-------- GIVEN DATA
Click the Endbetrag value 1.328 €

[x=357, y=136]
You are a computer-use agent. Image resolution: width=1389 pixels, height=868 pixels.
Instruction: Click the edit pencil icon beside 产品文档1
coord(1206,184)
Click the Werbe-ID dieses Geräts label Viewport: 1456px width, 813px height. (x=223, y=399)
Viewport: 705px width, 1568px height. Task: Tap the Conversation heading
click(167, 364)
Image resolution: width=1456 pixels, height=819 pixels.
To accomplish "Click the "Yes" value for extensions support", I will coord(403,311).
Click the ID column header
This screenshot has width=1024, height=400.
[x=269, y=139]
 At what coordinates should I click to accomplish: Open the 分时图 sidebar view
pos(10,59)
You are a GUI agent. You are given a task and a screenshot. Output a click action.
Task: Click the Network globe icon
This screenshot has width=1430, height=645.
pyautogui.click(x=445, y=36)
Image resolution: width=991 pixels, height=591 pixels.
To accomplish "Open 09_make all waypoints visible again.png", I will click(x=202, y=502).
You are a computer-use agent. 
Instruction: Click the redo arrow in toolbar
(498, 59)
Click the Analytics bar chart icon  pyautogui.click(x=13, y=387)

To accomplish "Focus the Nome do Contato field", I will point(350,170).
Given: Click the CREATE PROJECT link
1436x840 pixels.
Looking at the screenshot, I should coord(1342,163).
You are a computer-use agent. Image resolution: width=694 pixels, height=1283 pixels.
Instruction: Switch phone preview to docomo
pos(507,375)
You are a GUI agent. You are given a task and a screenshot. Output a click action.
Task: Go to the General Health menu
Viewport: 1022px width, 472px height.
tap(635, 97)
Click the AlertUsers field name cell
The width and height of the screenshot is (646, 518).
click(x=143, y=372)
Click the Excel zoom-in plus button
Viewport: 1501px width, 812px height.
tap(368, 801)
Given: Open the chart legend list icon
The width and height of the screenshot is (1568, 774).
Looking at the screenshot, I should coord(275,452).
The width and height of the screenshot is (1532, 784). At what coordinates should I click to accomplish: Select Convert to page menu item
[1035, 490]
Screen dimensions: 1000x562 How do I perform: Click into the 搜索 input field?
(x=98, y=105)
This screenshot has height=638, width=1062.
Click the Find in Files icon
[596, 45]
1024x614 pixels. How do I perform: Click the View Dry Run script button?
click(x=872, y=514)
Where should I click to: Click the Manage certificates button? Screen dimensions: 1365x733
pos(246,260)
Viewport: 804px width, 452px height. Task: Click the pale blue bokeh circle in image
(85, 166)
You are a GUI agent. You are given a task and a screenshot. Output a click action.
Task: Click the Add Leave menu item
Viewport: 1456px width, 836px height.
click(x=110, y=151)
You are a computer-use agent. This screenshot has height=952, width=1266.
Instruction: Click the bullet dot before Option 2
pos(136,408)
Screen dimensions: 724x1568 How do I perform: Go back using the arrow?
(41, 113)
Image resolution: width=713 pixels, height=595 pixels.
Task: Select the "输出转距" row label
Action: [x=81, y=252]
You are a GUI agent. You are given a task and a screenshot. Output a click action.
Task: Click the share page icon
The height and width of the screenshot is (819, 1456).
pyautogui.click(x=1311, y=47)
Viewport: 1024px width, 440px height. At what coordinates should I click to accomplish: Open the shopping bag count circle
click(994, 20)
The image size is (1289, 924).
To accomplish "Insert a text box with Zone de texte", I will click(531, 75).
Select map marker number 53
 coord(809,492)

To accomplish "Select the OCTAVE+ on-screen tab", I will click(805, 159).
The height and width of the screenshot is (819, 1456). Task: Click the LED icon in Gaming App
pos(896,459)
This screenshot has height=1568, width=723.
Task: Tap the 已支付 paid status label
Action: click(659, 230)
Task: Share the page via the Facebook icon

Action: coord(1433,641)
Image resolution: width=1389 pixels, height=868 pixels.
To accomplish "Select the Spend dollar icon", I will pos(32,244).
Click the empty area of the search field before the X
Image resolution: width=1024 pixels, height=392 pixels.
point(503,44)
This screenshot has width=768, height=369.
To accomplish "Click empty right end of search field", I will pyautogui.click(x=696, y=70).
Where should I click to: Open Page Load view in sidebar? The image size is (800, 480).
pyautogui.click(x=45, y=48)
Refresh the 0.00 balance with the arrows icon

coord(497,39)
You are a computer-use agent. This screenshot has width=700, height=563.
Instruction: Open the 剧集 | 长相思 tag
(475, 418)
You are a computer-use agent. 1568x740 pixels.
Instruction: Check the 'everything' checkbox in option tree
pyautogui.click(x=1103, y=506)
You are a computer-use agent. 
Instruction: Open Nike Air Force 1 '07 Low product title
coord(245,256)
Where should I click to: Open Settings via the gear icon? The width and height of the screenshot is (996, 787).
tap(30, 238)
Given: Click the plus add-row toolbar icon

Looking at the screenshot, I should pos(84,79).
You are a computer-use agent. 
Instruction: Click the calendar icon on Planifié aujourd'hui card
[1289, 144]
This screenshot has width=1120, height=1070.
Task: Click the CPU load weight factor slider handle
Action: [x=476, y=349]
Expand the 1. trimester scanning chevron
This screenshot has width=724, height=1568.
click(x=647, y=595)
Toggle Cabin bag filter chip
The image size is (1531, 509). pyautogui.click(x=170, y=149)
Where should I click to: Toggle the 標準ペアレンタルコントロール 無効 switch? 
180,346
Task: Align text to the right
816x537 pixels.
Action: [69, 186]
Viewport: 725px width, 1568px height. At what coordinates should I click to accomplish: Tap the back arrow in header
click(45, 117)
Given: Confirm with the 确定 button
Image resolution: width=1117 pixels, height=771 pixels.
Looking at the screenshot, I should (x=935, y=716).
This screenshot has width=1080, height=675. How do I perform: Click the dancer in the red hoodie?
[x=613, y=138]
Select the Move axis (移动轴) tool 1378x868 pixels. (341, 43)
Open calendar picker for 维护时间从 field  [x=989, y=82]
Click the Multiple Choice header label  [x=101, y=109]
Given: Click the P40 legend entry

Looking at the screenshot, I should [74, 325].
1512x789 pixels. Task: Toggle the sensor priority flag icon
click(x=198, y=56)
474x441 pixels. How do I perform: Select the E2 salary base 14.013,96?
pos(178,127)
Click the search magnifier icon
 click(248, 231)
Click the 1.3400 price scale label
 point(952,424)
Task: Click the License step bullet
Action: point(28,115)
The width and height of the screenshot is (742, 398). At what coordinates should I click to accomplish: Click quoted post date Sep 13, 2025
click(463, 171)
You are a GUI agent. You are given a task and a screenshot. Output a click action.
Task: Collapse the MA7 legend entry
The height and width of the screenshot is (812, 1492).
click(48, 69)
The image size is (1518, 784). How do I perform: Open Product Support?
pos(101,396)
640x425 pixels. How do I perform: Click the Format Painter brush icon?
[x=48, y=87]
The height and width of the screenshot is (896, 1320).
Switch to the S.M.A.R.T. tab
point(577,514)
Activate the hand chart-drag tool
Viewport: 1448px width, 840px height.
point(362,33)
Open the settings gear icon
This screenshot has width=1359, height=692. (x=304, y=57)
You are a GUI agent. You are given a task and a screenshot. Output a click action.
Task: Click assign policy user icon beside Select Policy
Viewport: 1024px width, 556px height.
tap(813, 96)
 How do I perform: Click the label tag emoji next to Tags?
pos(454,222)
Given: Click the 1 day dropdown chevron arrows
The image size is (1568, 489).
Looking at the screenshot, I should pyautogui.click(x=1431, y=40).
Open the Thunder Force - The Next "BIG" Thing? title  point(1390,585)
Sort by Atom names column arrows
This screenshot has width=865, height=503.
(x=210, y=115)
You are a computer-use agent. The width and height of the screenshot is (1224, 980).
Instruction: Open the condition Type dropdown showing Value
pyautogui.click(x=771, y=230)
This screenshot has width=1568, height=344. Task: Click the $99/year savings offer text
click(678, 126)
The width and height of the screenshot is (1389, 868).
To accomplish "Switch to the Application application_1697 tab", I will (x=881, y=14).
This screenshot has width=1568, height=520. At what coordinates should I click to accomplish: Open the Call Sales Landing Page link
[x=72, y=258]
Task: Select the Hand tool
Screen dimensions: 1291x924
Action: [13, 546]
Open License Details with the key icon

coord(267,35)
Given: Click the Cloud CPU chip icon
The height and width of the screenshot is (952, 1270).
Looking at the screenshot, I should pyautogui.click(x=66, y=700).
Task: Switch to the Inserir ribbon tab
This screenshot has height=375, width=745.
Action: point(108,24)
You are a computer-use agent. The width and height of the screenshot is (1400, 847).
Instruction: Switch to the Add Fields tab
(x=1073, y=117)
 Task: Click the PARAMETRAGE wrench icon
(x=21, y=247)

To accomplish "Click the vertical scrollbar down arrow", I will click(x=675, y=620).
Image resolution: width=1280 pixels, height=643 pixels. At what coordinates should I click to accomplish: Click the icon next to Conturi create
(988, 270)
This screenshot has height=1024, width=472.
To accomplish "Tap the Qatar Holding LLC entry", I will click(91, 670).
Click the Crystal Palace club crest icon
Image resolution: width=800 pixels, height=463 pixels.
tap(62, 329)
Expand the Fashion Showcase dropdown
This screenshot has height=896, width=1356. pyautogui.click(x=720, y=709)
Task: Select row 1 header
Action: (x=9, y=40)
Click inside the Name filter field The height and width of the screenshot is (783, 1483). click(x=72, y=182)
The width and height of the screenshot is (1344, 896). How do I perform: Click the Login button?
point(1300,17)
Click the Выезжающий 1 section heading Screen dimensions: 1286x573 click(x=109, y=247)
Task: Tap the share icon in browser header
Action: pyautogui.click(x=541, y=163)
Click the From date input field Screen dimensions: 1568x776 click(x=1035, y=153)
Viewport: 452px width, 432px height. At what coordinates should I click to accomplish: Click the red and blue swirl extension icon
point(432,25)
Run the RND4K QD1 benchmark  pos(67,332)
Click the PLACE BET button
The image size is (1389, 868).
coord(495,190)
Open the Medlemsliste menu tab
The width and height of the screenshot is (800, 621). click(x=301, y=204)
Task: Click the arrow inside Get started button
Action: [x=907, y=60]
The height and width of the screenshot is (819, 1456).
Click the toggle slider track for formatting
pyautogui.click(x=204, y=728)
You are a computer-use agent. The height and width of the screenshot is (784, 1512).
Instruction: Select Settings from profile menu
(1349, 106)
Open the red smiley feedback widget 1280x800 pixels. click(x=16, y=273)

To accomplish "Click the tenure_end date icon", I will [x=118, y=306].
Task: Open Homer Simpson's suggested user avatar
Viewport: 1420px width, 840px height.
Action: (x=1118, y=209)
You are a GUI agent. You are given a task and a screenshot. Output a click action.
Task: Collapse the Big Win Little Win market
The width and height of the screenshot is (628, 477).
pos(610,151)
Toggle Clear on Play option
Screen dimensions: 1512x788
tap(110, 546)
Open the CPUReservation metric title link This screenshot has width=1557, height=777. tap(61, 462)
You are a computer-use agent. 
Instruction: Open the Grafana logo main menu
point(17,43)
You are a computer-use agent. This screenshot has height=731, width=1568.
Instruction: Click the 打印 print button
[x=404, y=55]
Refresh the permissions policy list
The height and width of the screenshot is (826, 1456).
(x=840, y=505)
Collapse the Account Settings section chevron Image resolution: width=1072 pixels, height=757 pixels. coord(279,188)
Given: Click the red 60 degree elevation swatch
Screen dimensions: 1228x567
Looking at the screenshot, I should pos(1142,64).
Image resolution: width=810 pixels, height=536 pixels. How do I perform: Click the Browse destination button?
----------------
YOUR OBJECTIVE – Reproduce the lines of the records above without any changes, starting at the line that contains "1024x614 pixels. How" and ending at the line that contains "pos(136,408)", including both of those lines.

WRITTEN ANSWER –
1024x614 pixels. How do I perform: Click the View Dry Run script button?
click(x=872, y=514)
Where should I click to: Click the Manage certificates button? Screen dimensions: 1365x733
pos(246,260)
Viewport: 804px width, 452px height. Task: Click the pale blue bokeh circle in image
(85, 166)
You are a GUI agent. You are given a task and a screenshot. Output a click action.
Task: Click the Add Leave menu item
Viewport: 1456px width, 836px height.
click(x=110, y=151)
You are a computer-use agent. This screenshot has height=952, width=1266.
Instruction: Click the bullet dot before Option 2
pos(136,408)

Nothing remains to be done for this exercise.